§ TEXT PASSAGE
☆ ☆ ☆

Whether you are coming toward the end of an existing lease term and considering renewal or you’re out on the market looking for new space, it’s always a good idea to understand the needs and motivations of potential landlords. It’s also important to realize that the objectives of landlords and their lenders are not always aligned and are often subject to change based on the dynamics of macro-economic forces.

For example, just a few years ago during the 2006-2007 peak boom-times, it typically was “all about rates” for landlords. The rate trend line was strongly upward and so property owners were less concerned about occupancy levels and more focused on maximizing lease rates. Also, lenders and potential buyers assumed that rates would keep rising for the foreseeable future so vacancy levels were not as important to them.

Of course, we all know how much things have changed over the past few years. Today, instead of lease rates, for most landlords the focus now is “all about occupancy levels”. Landlords need to eliminate vacancies and drive up their overall capitalized lease assets. As a result, potential tenants currently have significant opportunities to drive major concessions in exchange for signing a multi-year lease.

☆ ☆ ☆

§ DATA RECORDS
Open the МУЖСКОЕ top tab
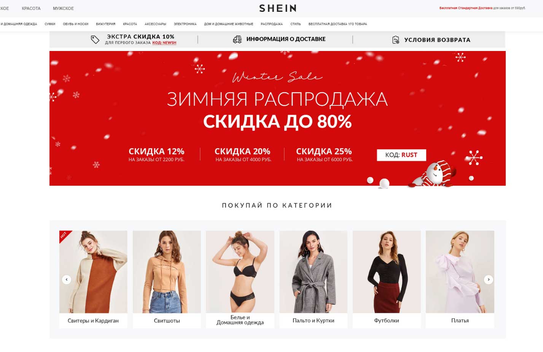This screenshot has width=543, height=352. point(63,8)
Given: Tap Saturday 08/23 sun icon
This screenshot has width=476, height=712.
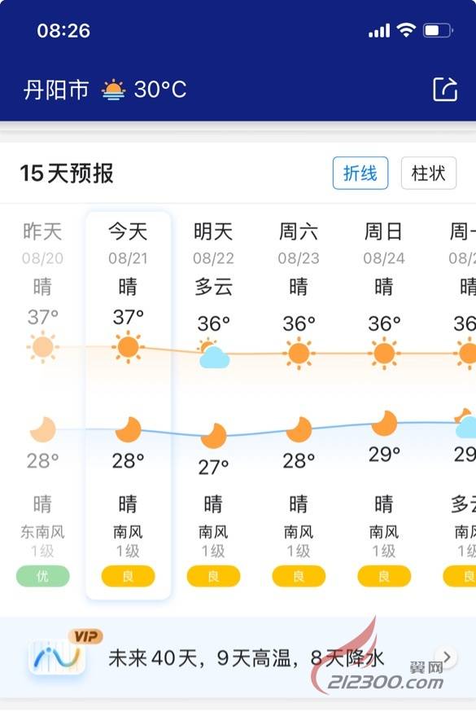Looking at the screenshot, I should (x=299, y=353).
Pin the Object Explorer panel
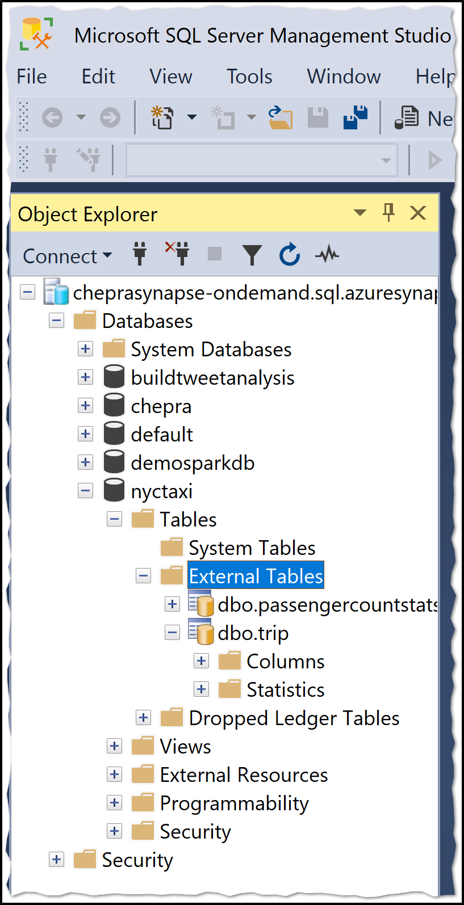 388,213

☆ ☆ ☆

§ WHAT YOU NEED TO DO
a) Write out the part of the passage on landlord priorities that opens with the words containing "For example, just" and closes with "a multi-year lease.".
b) Give again, word for word, the part of the records that opens with the line containing "Given: Tap Saturday 08/23 sun icon" and runs through the end of the records, both ends included. Leave the pictures out.

§ ANSWERS BELOW
a)
For example, just a few years ago during the 2006-2007 peak boom-times, it typically was “all about rates” for landlords. The rate trend line was strongly upward and so property owners were less concerned about occupancy levels and more focused on maximizing lease rates. Also, lenders and potential buyers assumed that rates would keep rising for the foreseeable future so vacancy levels were not as important to them.

Of course, we all know how much things have changed over the past few years. Today, instead of lease rates, for most landlords the focus now is “all about occupancy levels”. Landlords need to eliminate vacancies and drive up their overall capitalized lease assets. As a result, potential tenants currently have significant opportunities to drive major concessions in exchange for signing a multi-year lease.

b)
Given: Tap Saturday 08/23 sun icon
This screenshot has width=476, height=712.
Looking at the screenshot, I should (x=299, y=353).
Pin the Object Explorer panel
 388,213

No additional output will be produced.